## Texte proposé
:::::

Crédit suisse : la descente aux enfers d’une banque systémique
Que se passe-t-il au Crédit suisse ? Englué dans une crise depuis plusieurs années, l’établissement de crédit helvétique a vu sa situation se dégrader précipitamment cette semaine. On vous explique tout.
Mercredi 15 mars, le cours de l’action du Crédit suisse s’est effondré, accusant une baisse de 24,4%. Du jamais vu en une seule journée !
Cette chute a fait suite aux déclarations de la Banque nationale saoudienne, premier actionnaire de la banque à hauteur de 9,8 % du capital depuis novembre 2022. La banque centrale de la monarchie du Golfe a officiellement exclu d’injecter davantage d’argent dans le Crédit suisse, déclenchant une panique sur son cours de bourse.

:::::

## Vos tâches
1. Résumez le texte sur le Crédit suisse en deux phrases.
2. D'après le texte, depuis quand la Banque nationale saoudienne est-elle le premier actionnaire du Crédit suisse ?
3. Traduisez en anglais la phrase suivante du texte : « Mercredi 15 mars, le cours de l'action du Crédit suisse s'est effondré, accusant une baisse de 24,4%. »

## Données fournies
:::::

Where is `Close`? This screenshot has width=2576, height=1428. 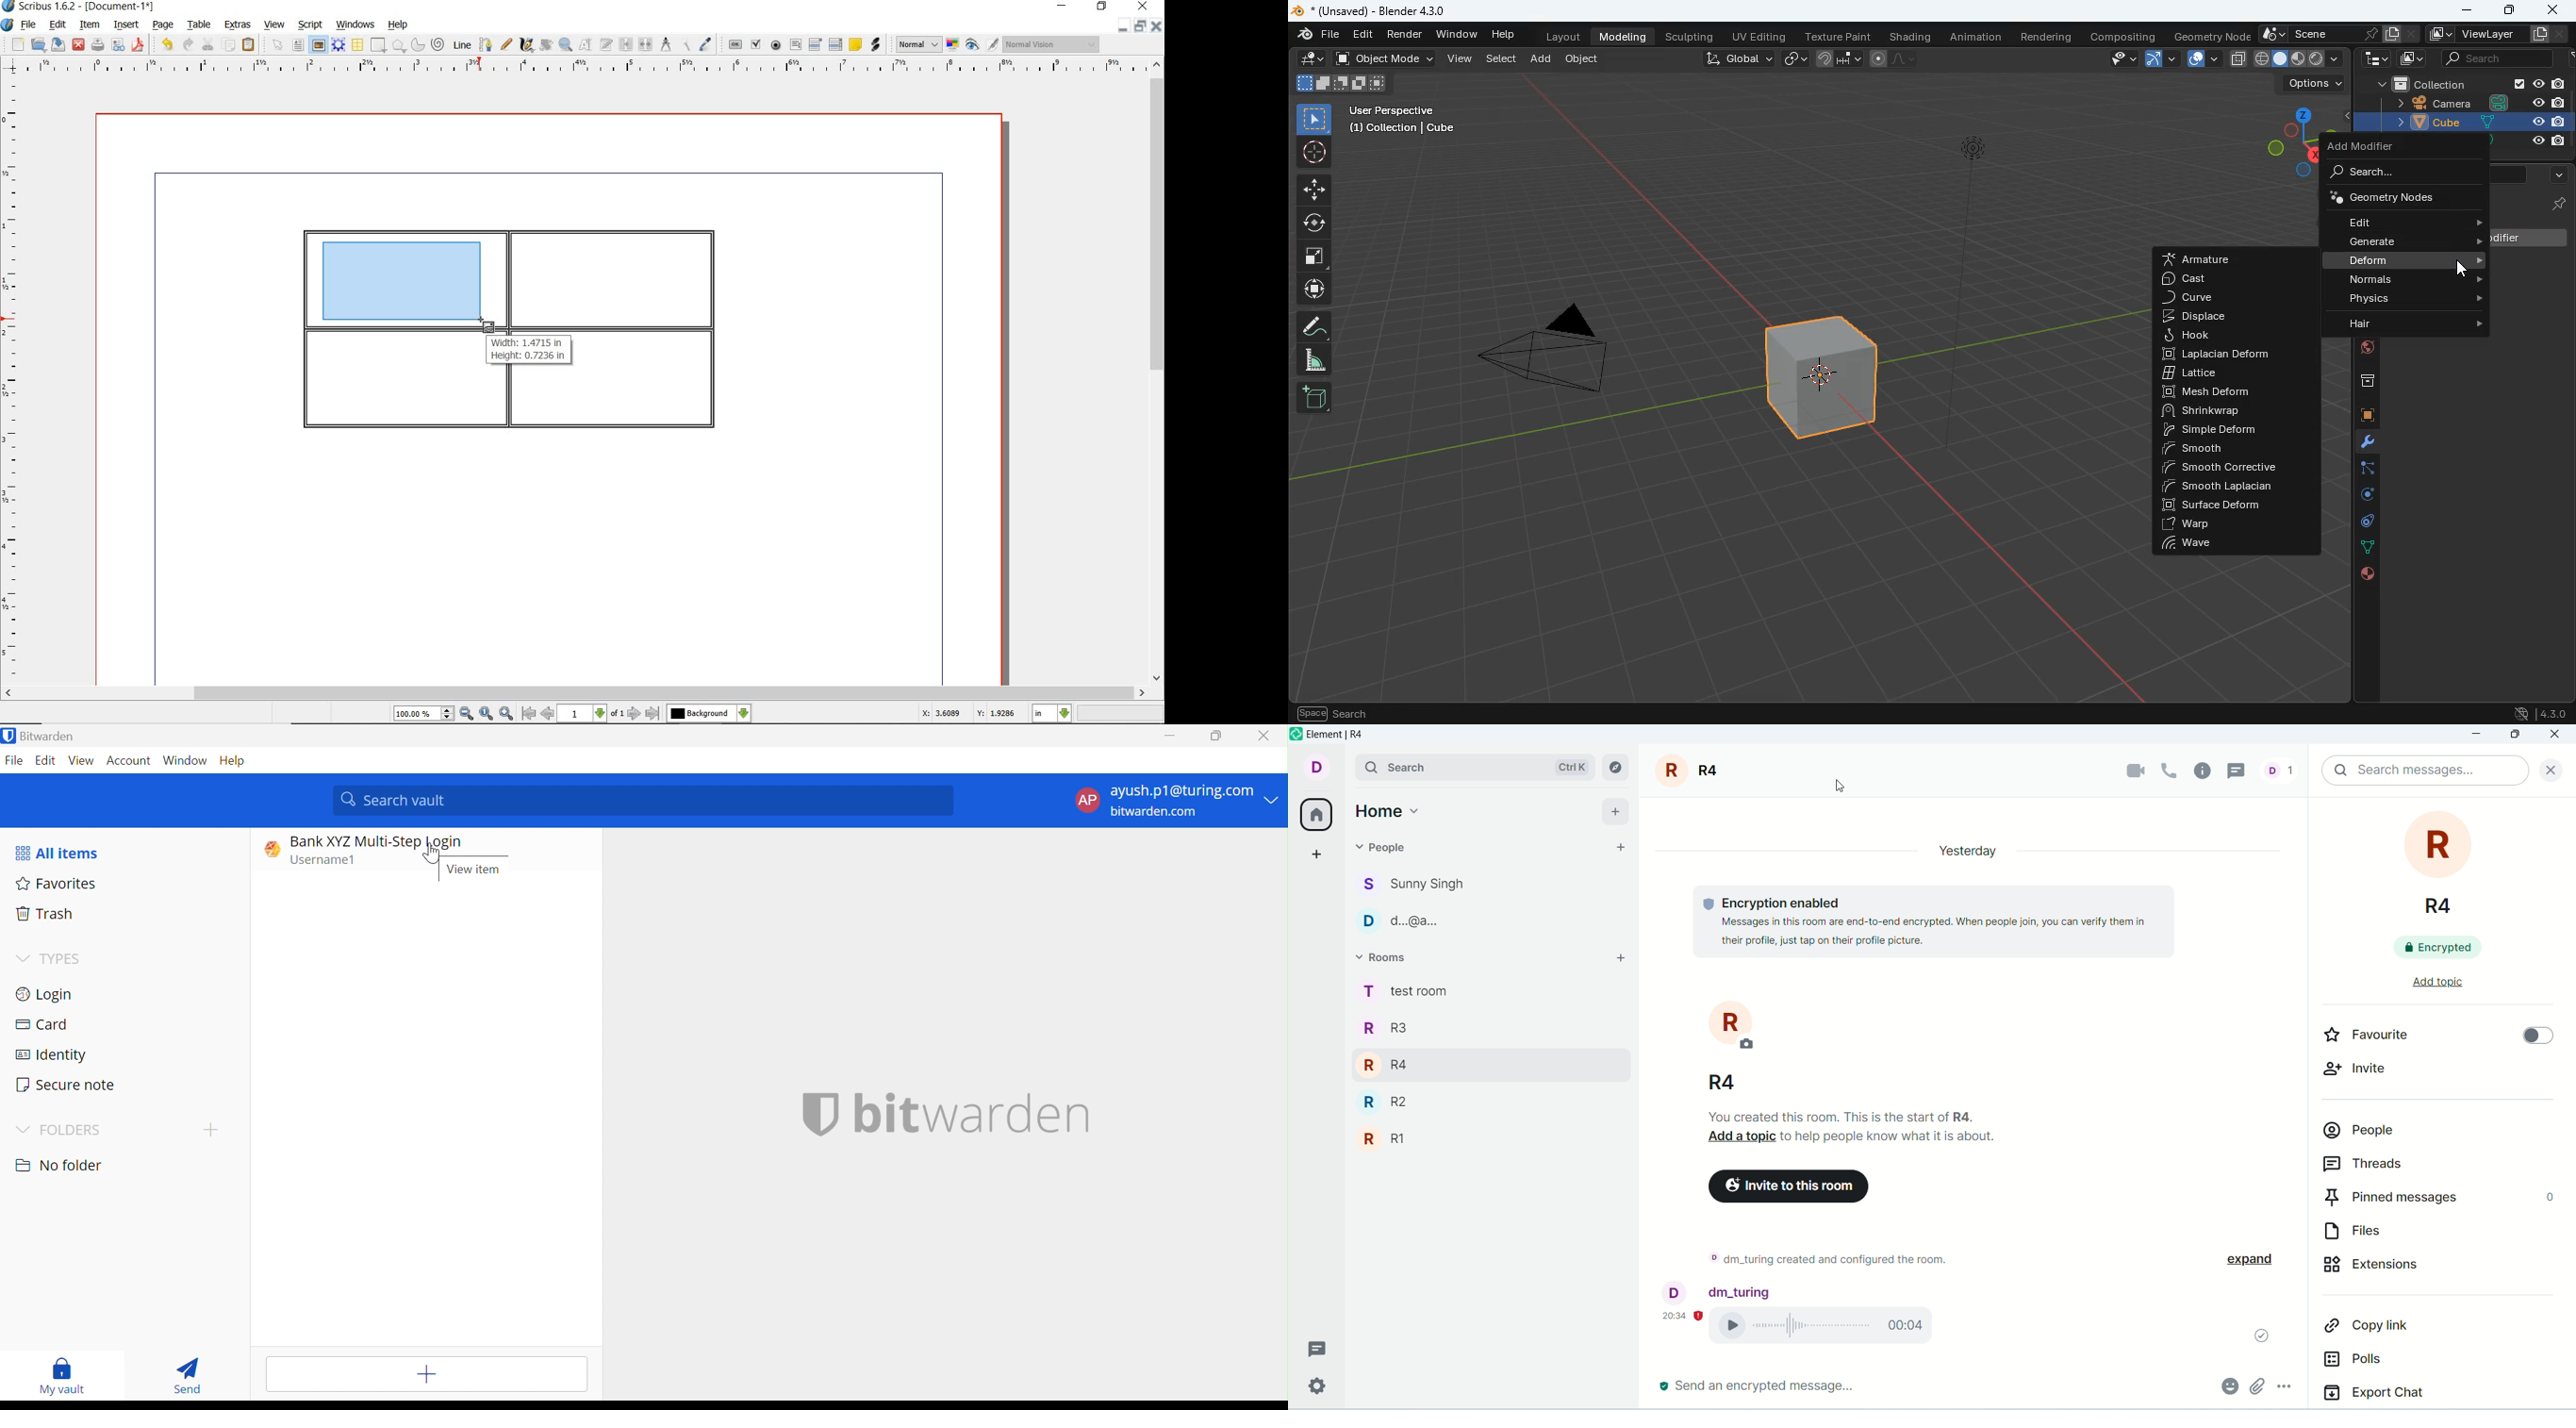
Close is located at coordinates (1267, 736).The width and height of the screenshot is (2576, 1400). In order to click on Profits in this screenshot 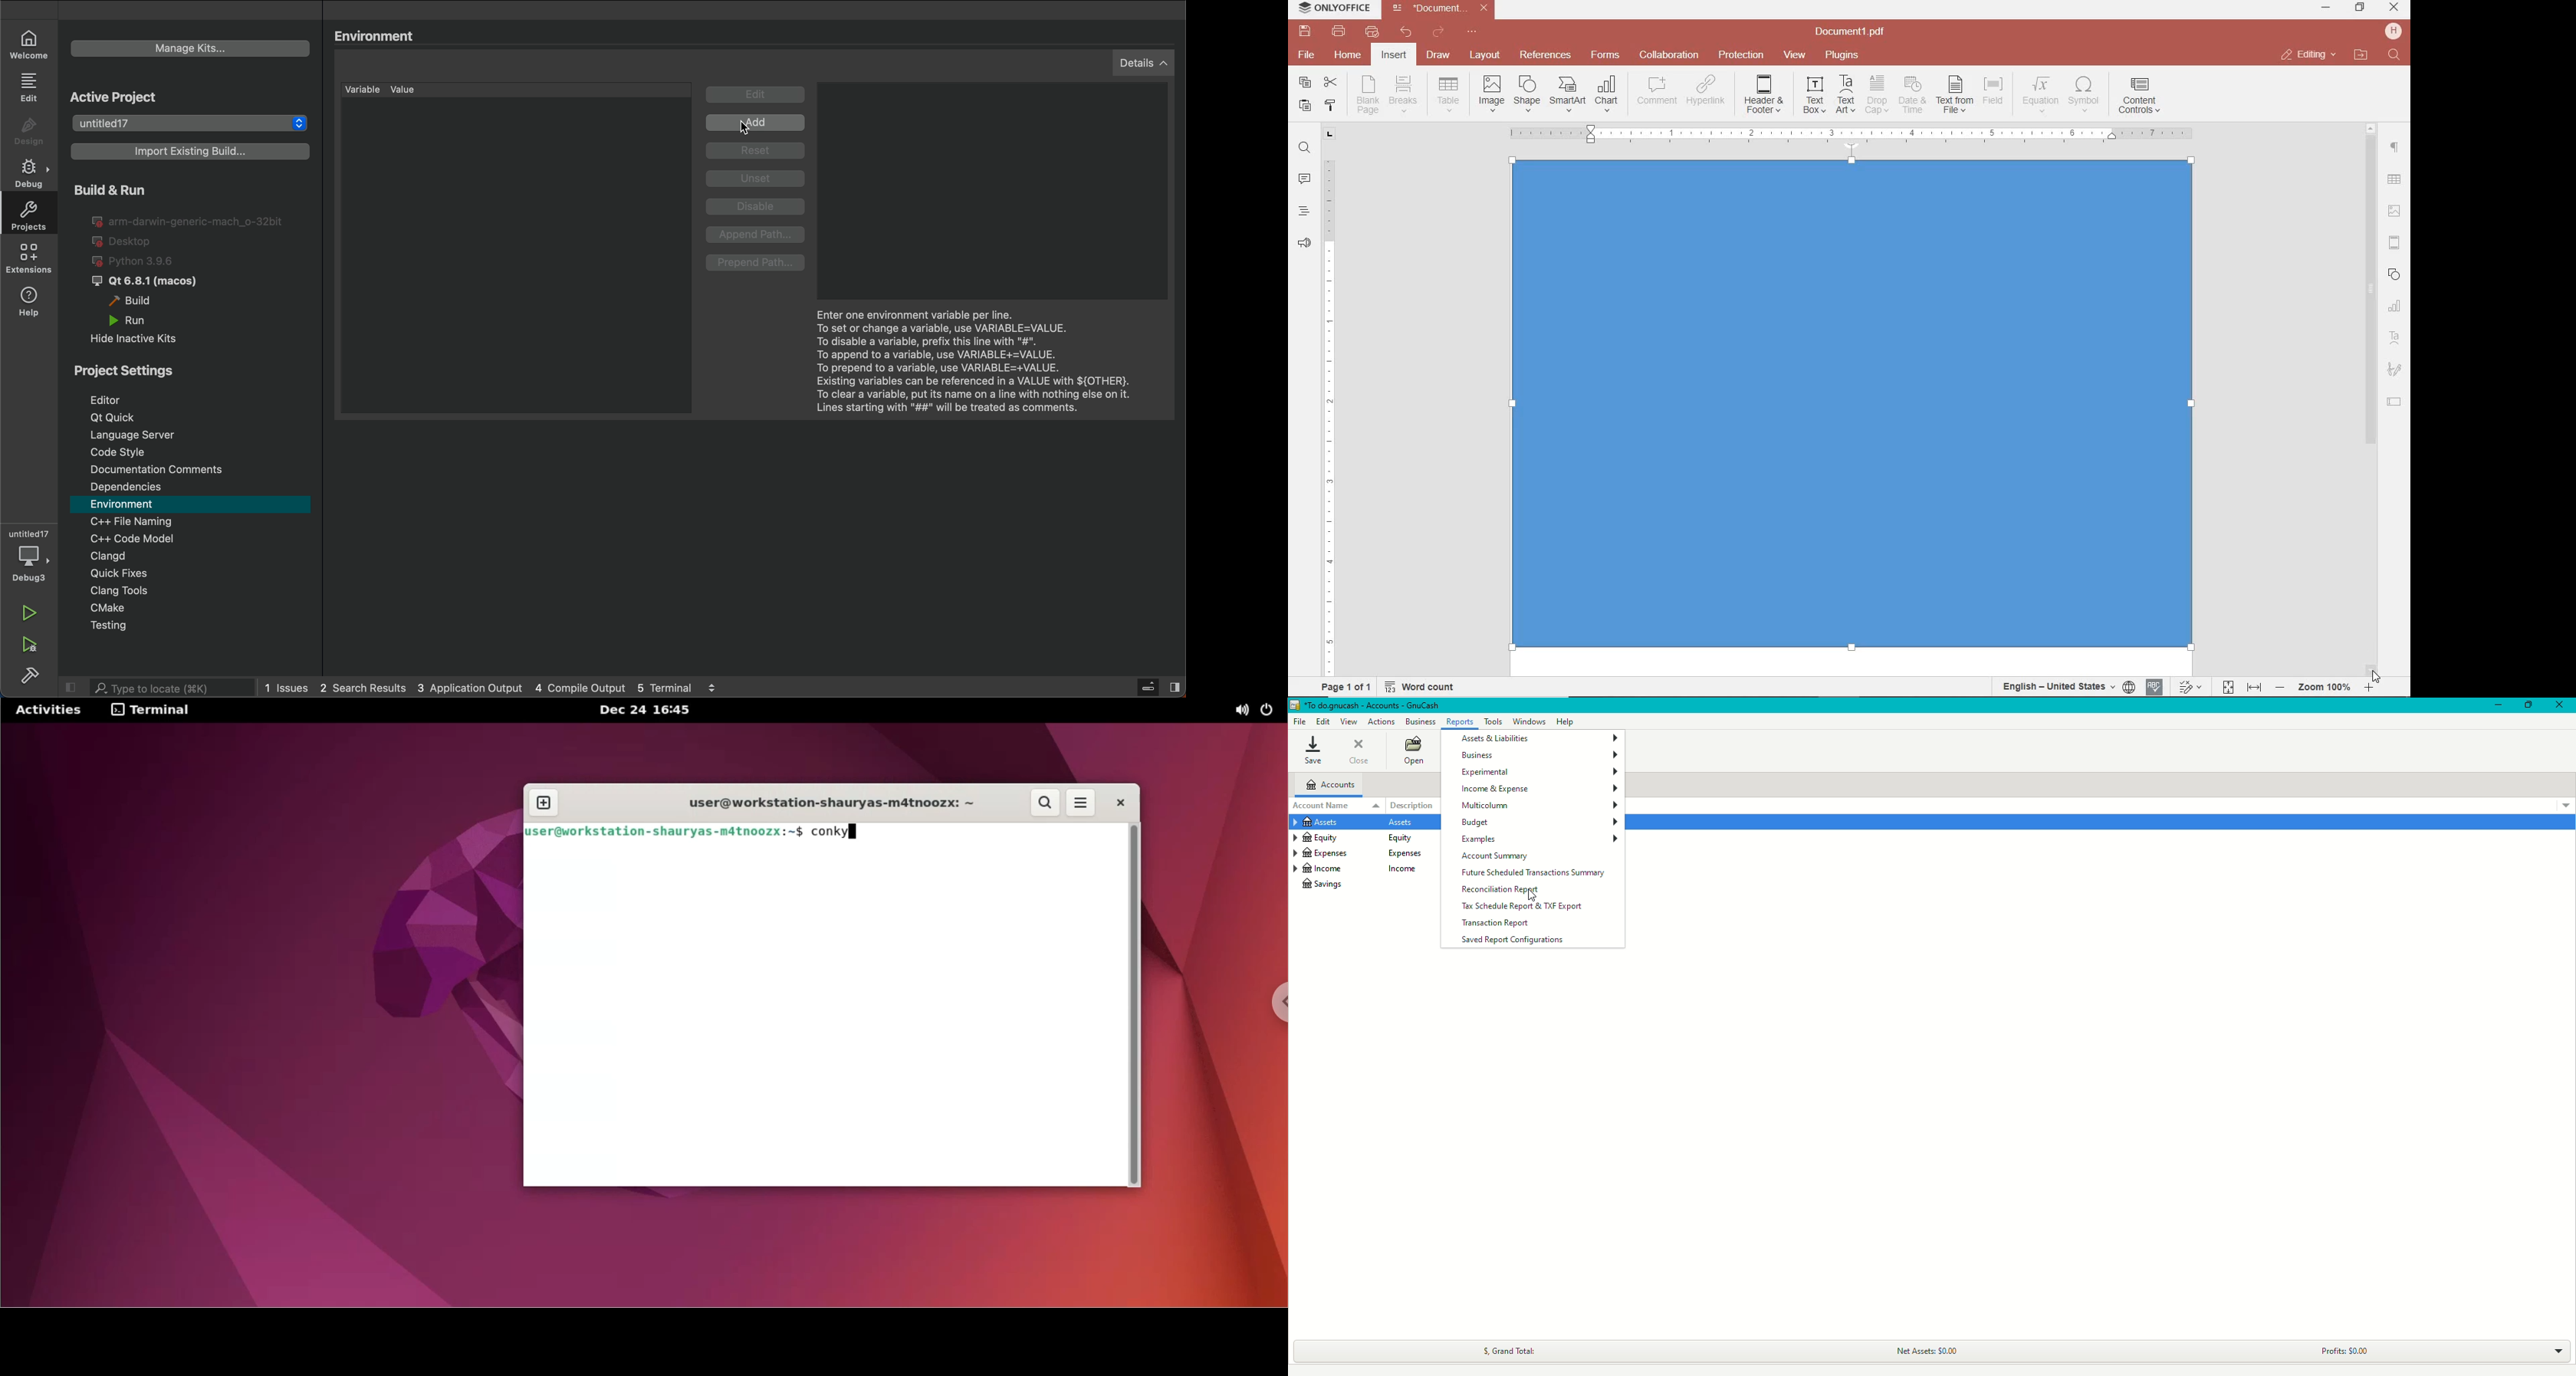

:::::

## Tâches corrigées
1. Le mercredi 15 mars, le cours de l'action du Crédit suisse, banque helvétique en crise depuis plusieurs années, a chuté de 24,4 % en une seule journée. Cette chute a suivi l'annonce de la Banque nationale saoudienne, son premier actionnaire avec 9,8 % du capital, qui a officiellement exclu d'y injecter davantage d'argent.

2. Depuis novembre 2022.

3. On Wednesday, March 15, Credit Suisse's share price collapsed, falling 24.4%.